Senior Yemeni officials say al Qaeda recruiters can also thrive in a country with 35 percent unemployment, coupled with poverty affecting 42 percent of a young population.

Iryani, the Yemeni analyst, described al Qaeda in the Arabian Peninsula (AQAP), which is thought to have no more than a few hundred militants, as a minor concern that could be laid to rest if the grievances that helped it recruit were addressed.

"Poverty, injustice, callous disregard for the law and rampant corruption that have undermined the legitimacy of the regime: once we deal with these we can easily deal with AQAP."

Tuesday, 4 May 2010

Hunger in Yemen could spark unrest, exodus: U.N.

Source: Reuters 5\5\2010

One in every three people is suffering from chronic hunger in Yemen where growing food shortages could spark further unrest or mass migration, United Nations aid agencies warned Tuesday.

Despite widespread hunger, life-saving food rations have been slashed again in the fractious country due to a lack of donor funding, the U.N.'s World Food Program (WFP) said.

Some 7.2 million people, one third of Yemen's population, suffer from chronic hunger, according to the U.N. agency. About 3.4 million of them require food aid, but only 475,000 are getting rations it was forced to halve in May.

They include 270,000 people who fled fighting between government forces and rebels in and near the northern town of Saada. Many have sold their last livestock or foregone medical care while waiting to see whether a fragile truce holds.

"People have three other options after that -- revolt, migrate or die. A cut in rations is not a first step, it's a last resort," WFP spokeswoman Emilia Casella told a briefing.

"The rest of the people are receiving no assistance right now. And those who are receiving assistance are getting half of what they ought to be getting," she added.

BREAD AND TEA
More than one in 10 children suffers from acute malnutrition in Yemen, where stunting rates are second only to Afghanistan, Casella said. Yemeni children of over a year old have arrived at WFP feeding centres weighing the same as a newborn child.
"Many families essentially eat only bread and tea."

The remainder of the 500,000 receiving aid include refugees from neighboring Somalia and Ethiopia, as well as some Yemeni children under five and pregnant or lactating women.

Yemen's government, struggling to stabilize the Arab world's poorest country where al Qaeda is trying to strengthen its foothold, agreed a truce in February with the northern rebels to halt fighting that has raged on and off since 2004 and displaced more than a quarter of a million people.

Cattle farmers who fled fighting in Saada now face a "very serious and dramatic situation," as most have sold their livestock and used what little money they had to pay for rent or food, the U.N. refugee agency said.
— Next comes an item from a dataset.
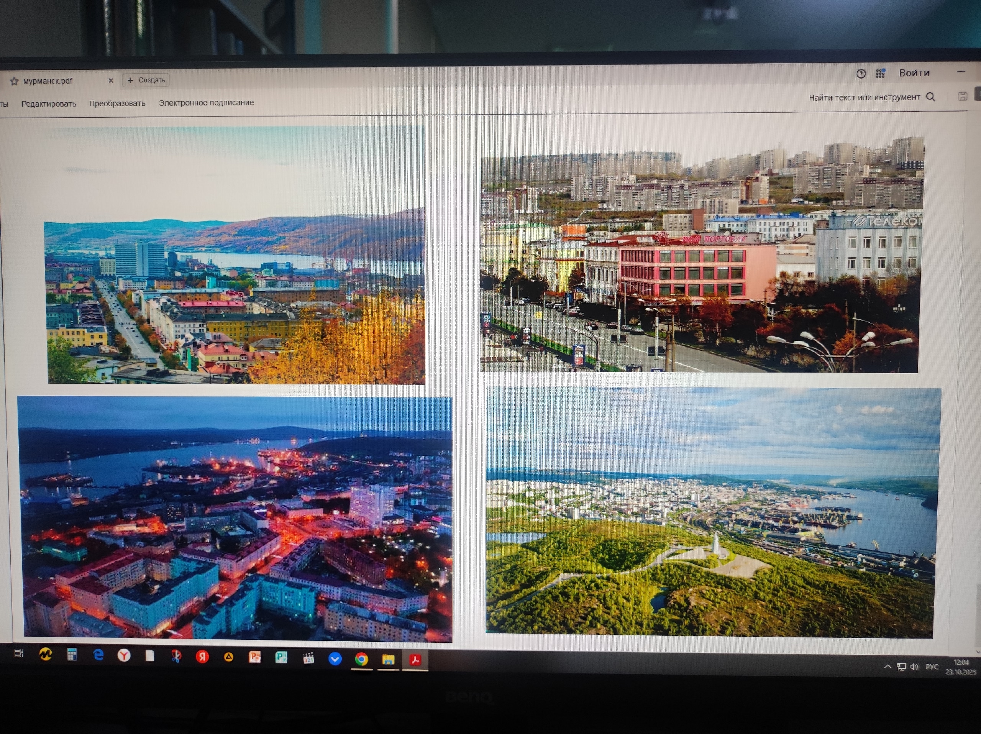Click the Найти текст или инструмент field
981x734 pixels.
click(x=864, y=98)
"People are still not going back to their areas of origin. They still feel it is unsafe and fear the mines and unexploded ordnance," said Andrej Mahecic of the U.N. High Commissioner for Refugees (UNHCR).

"They want to see proof that the peace is holding. So this could not have come at a worse moment for them," he said.

Children are the most vulnerable in food shortages, according to the U.N. children's fund UNICEF. "They are the first to suffer," said spokeswoman Christiane Berthiaume.

The WFP has received $27.7 million toward its appeal of $103 million for Yemen this year. The United States, Britain, Germany, Italy and Saudi Arabia are among donors so far, but other countries have lagged, according to Casella.